24 Kasım 2011 Perşembe

FUTBOL ALTYAPI

                                    ÇOCUK VE GENÇLERDE FUTBOL EĞİTİMİ

   A)YETENEK SEÇİMİ
        Futbol eğitimini normal okul eğitiminden ayıran en temel özellik; okul eğitimine başlarken
çocukların yeteneğine bakılmaz, bütün çocuklara eşit eğitim verilir, fakat futbolda bu böyle değildir, eğitime başlayacağınız çocukta doğuştan gelen futbol yeteneğinin olması gerekir.
       Şimdi asıl soru ortaya çıktı "yetenek nedir?" yada "hangi çocuk yeteneklidir?" bu sorular altyapı eğitimi yapan ve dünyada kendini kanıtlamış büyük kulüplerde cevabını bulmuştur ve bütün altyapı çalışmaları yani 6 yaşından 16 yaşına kadar çocuğa verilecek futbol eğitimi bu cevap üzerine inşaa edilmiştir.

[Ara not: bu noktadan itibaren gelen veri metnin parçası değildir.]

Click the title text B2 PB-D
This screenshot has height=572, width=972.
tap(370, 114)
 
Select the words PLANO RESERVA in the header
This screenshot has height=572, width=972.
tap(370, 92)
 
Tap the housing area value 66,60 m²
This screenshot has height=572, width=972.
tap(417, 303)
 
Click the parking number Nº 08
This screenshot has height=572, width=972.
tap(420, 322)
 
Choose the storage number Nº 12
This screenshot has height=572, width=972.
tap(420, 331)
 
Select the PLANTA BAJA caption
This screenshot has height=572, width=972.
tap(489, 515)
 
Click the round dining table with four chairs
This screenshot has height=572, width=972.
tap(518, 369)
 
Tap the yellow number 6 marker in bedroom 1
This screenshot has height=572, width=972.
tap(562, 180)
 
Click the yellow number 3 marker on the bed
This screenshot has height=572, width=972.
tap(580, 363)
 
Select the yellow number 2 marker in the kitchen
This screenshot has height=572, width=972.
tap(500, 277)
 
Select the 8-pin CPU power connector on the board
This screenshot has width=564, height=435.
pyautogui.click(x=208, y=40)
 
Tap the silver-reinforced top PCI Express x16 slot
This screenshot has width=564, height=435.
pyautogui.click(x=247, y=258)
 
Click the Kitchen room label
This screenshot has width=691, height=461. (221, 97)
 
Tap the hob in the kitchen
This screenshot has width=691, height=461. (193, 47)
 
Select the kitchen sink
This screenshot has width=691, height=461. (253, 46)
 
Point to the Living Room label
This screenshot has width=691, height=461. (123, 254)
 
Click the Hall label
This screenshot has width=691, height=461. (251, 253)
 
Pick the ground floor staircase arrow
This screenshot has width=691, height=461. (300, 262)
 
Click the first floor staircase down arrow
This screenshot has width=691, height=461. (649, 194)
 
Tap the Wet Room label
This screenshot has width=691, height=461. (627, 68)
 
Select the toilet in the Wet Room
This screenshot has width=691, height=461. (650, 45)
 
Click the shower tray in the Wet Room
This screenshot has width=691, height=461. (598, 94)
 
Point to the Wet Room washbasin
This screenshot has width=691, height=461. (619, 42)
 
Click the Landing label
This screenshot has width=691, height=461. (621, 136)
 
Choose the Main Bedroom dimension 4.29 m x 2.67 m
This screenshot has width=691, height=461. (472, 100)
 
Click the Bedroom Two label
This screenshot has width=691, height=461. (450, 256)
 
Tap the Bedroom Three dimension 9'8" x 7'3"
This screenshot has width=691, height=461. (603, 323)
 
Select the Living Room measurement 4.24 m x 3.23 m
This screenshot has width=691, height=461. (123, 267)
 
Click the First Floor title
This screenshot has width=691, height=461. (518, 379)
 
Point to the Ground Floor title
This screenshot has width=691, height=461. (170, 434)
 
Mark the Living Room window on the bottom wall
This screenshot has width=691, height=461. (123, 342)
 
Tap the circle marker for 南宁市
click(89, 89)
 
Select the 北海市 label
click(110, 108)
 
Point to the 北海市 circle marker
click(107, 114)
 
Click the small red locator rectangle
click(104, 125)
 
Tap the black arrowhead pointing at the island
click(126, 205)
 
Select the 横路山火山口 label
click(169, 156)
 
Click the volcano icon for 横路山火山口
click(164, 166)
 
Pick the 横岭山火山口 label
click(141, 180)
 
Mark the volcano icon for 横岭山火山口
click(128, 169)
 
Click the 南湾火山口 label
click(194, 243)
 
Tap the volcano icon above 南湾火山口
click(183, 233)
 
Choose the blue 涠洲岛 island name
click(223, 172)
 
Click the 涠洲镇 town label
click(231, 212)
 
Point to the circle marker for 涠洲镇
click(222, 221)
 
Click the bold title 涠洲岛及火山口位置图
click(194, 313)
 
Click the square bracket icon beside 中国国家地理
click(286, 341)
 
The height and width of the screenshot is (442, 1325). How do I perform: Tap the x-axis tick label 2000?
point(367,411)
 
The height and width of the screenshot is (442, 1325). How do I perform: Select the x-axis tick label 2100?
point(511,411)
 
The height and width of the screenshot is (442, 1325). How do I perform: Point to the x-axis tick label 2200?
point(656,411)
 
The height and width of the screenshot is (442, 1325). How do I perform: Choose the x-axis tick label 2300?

Dünya futbolunda sistemli altyapı çalışmalarıyla ufuklar açan Ajax futbol külübünde bu yetenekler kısaca TİPS olarak adlandırılan, yani T(technic):Teknik , İ(intelligence):Zeka,
P(personality):Kişilik , S(speed):Hız başlıklar altında incelemiş, oyuncu seçimini ve oyuncuların eğitimini bu başlık üzerine inşaa etmiştir. Ajax altyapısına seçilen bir oyuncu bu dört özelliğide taşıyor olması gerekir, yani oyuncu teknik, zeki,hızlı ama kişilik sorunu var ise altyapıya seçilemeiyor.Bu özellikler tam ve eksiksiz olmalı. oysa ülkemizde bu kriterle yola çıktığımızda herhangi bir kulübün, herhangi bir yaş gurubunu incelediğimizde bazı oyuncular yetenekli ama zeki değil, bazıları yetenekli,zeki ama hızlı değil yani mutlaka her oyuncunun bir yada birden fazla eksik özelliği vardır, zaten özellikleri tam olan oyuncu bizim değerlendirmemizde yıldız oyuncudur, işte bu yanlış nerdeyse 100 yıldır futbol sahnesinde bulunan kulüplerimizden birtane bile uluslararası düzeyde yıldız bir oyuncu yetiştirememize neden olmuştur.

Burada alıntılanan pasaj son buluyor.